Text:
We are so often tempted to bowl over people with gigantic numbers. Like 24,000 children die from hunger every day.
It's one of those shocking facts like these:
- One billion people live on less than a dollar a day.
- 39,000 people in our community were diagnosed with cancer this month.
- One in every eight Americans struggles with hunger.
Really, facts like these are so utterly, jaw-droppingly overwhelming, they numb us.
That's the problem with them. They're so big they have no emotional meaning. We can't picture 24,000 children, much less that many children dying day after day. While we know it's a tragic reality, we can only grasp it as an abstraction. And abstractions don't move people to action.
Think about it: If we were moved by numbers, everyone would care about the same problems. We'd all work together to solve the world's biggest problem. Then we'd start in on the second biggest problem.
As it is, we can't even agree on what the problems are, because each of us is moved by different issues, motivated by emotional experiences that connect us to those issues. I want wipe out Parkinson's Disease because I watched it dismantle the body and mind of a loved one. You want to help people get access to safe water because you've seen what the unsafe stuff does to them. Everyone gives for personal reasons like that.
You can fight against reality by piling on the numbers, or you can work with it by giving people emotion-sized bits of information that can move them to action.
In my book, the one kind of numerical fact that can do this is the type that causes us to visualize one person. Like this: The average age of a homeless person in America: 9 years old.
(I don't know the source of this fact, and I haven't been able to confirm it. So don't use me as a source!)

Record excerpts:

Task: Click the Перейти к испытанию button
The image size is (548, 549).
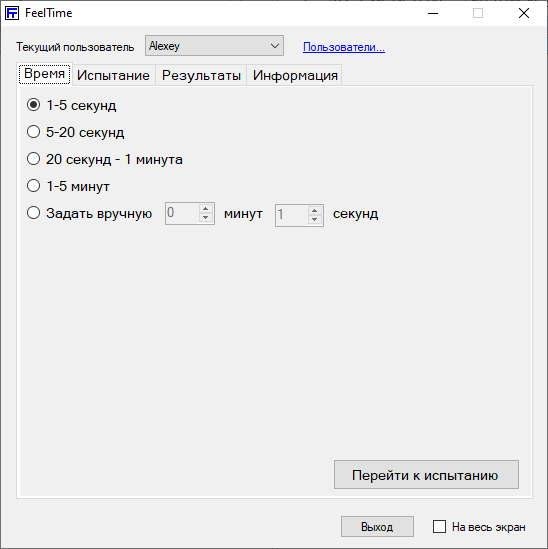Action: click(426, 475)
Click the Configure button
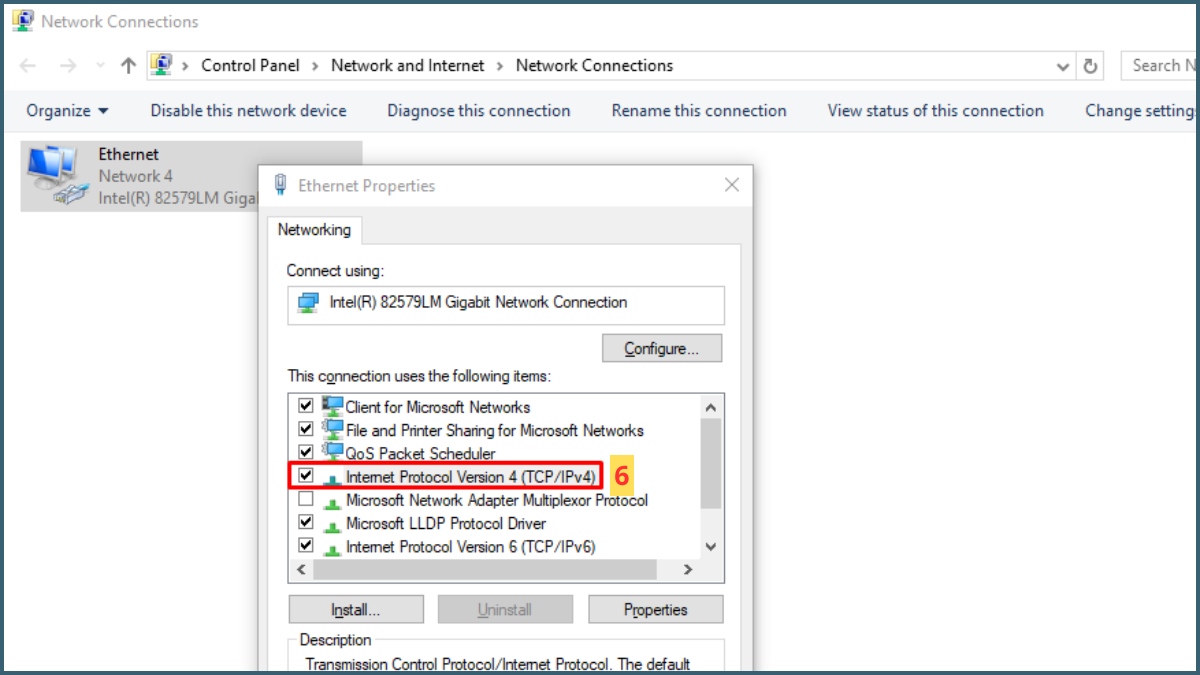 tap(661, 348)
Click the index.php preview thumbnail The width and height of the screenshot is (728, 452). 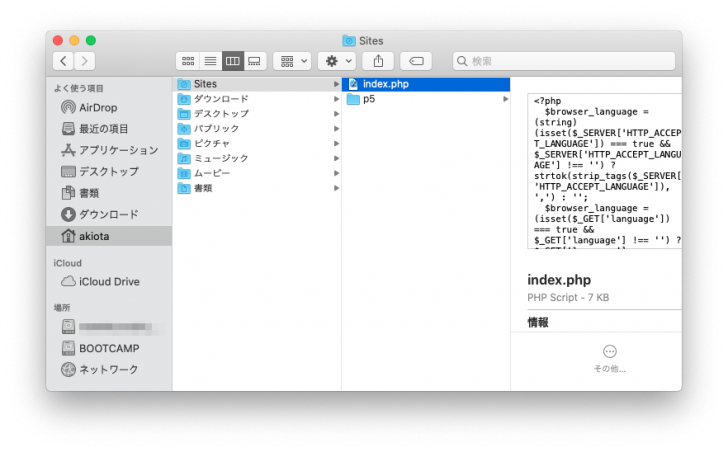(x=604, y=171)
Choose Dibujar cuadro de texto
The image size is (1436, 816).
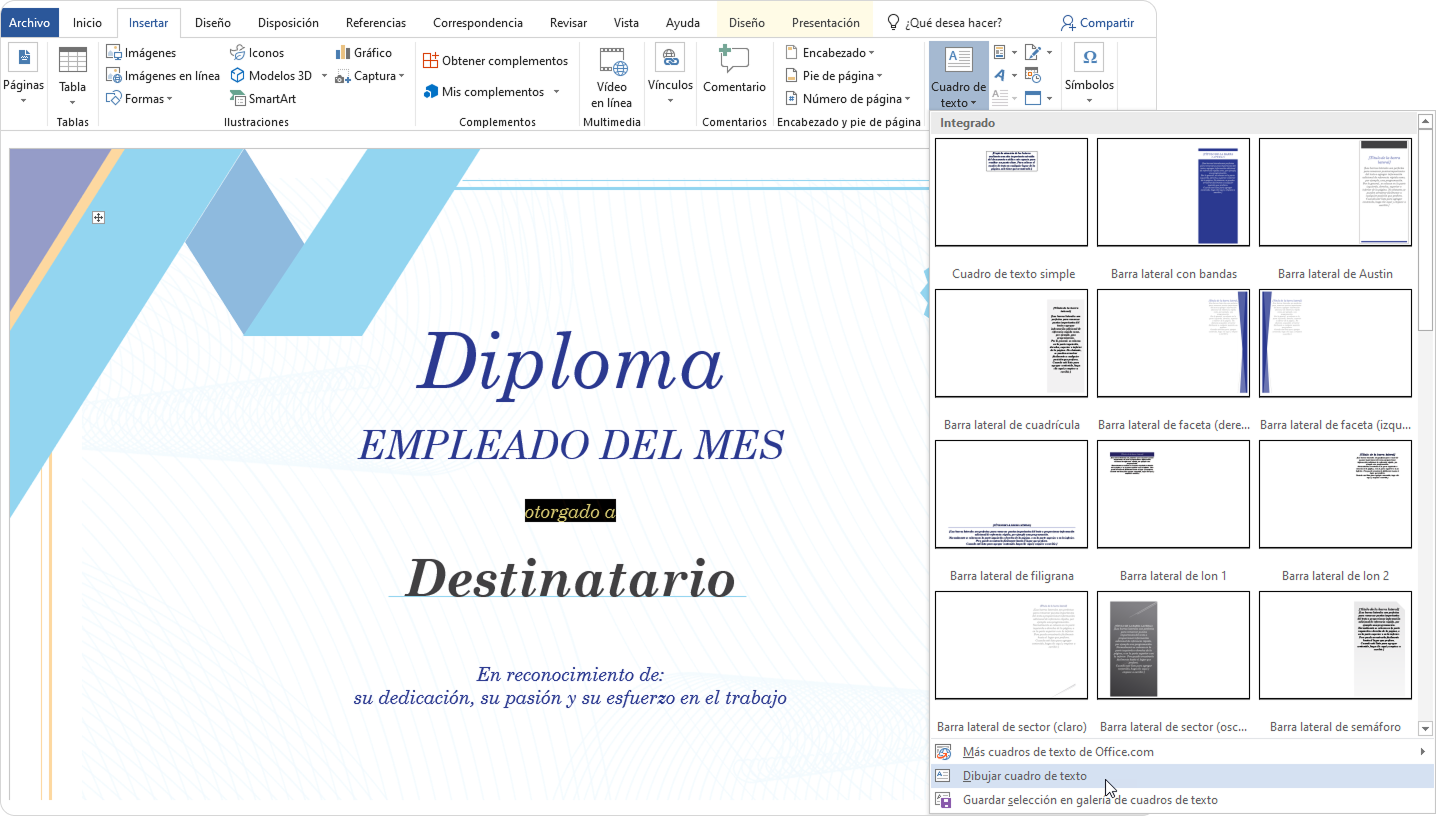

How to complete this task:
Reproduce word for word the part of the text on overwhelming numbers starting with "Really, facts like" and going on through "second biggest problem.".

Solution:
Really, facts like these are so utterly, jaw-droppingly overwhelming, they numb us.
That's the problem with them. They're so big they have no emotional meaning. We can't picture 24,000 children, much less that many children dying day after day. While we know it's a tragic reality, we can only grasp it as an abstraction. And abstractions don't move people to action.
Think about it: If we were moved by numbers, everyone would care about the same problems. We'd all work together to solve the world's biggest problem. Then we'd start in on the second biggest problem.